Exercise directions:
All the data below goes into the copy word for word, but the pictures don't.
----
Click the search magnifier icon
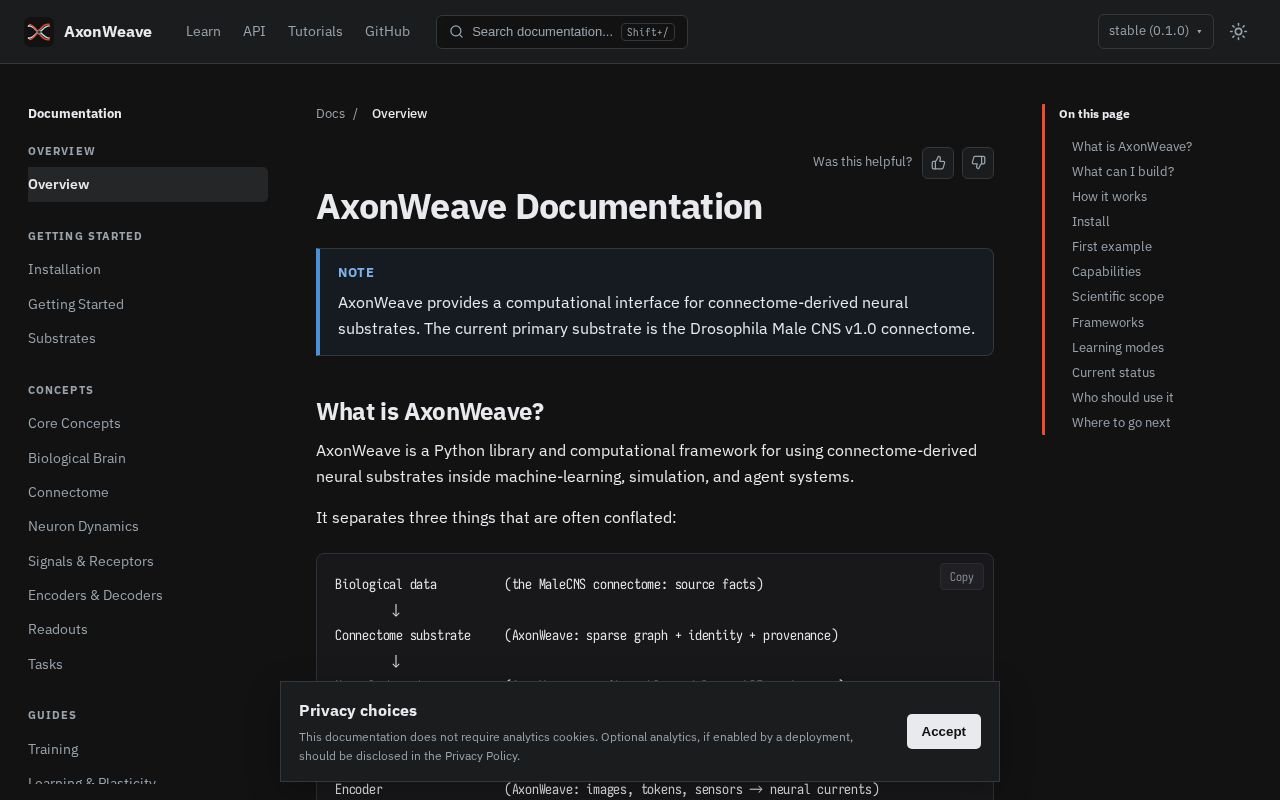This screenshot has width=1280, height=800. (x=456, y=32)
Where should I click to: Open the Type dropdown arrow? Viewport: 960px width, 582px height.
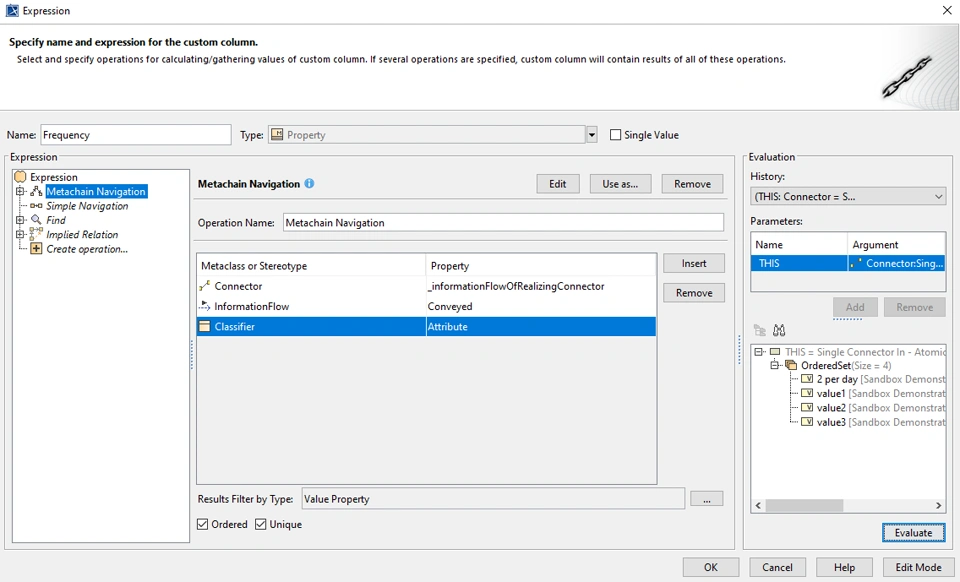click(x=591, y=135)
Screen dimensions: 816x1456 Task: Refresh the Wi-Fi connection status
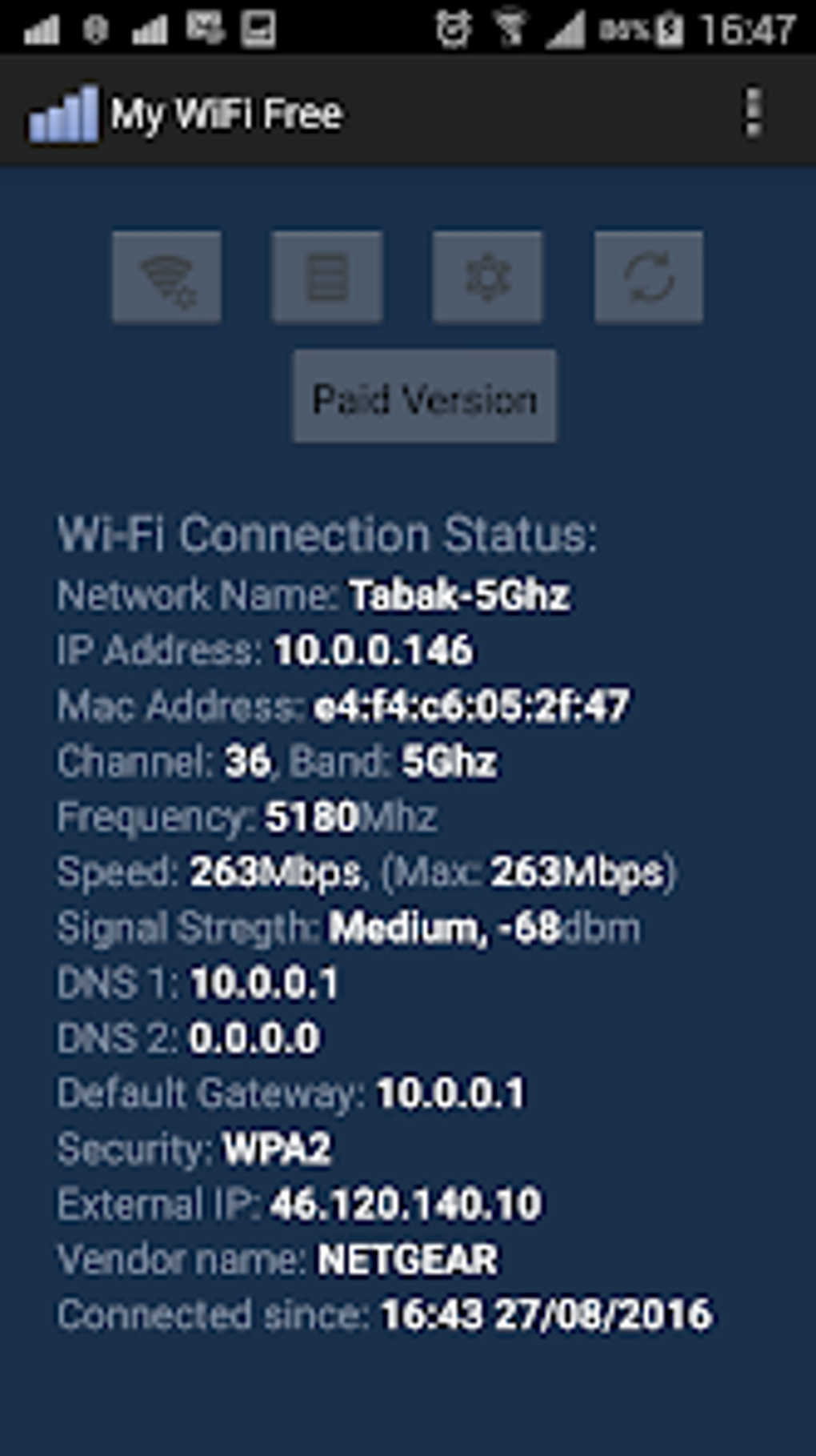649,278
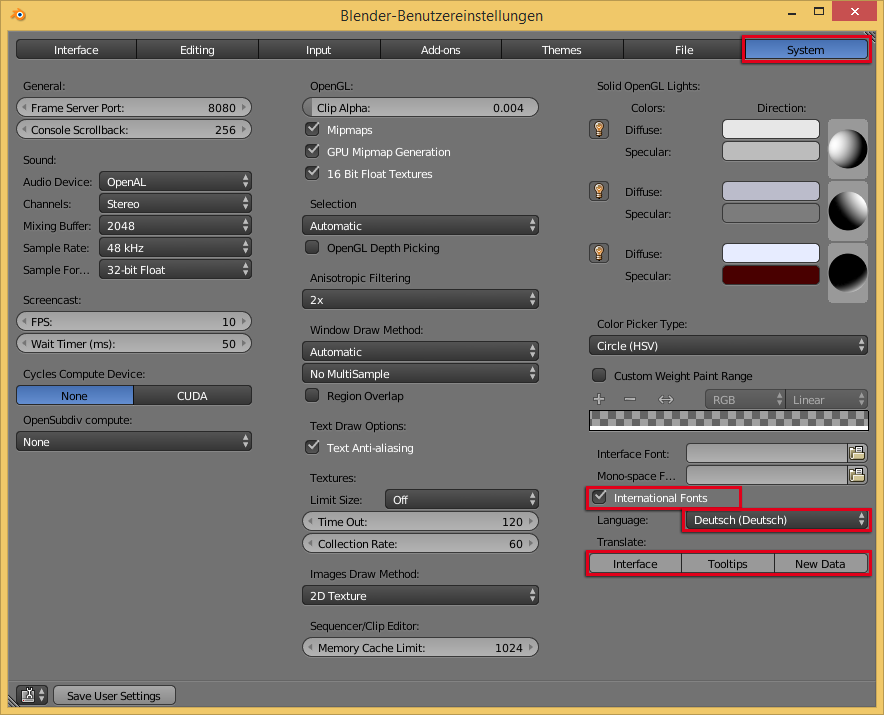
----
Output:
Click the search magnifier icon
This screenshot has width=1280, height=800. (x=456, y=32)
Where should I click to: Open the Type dropdown arrow? Viewport: 960px width, 582px height.
click(x=591, y=135)
Screen dimensions: 816x1456 Task: Refresh the Wi-Fi connection status
649,278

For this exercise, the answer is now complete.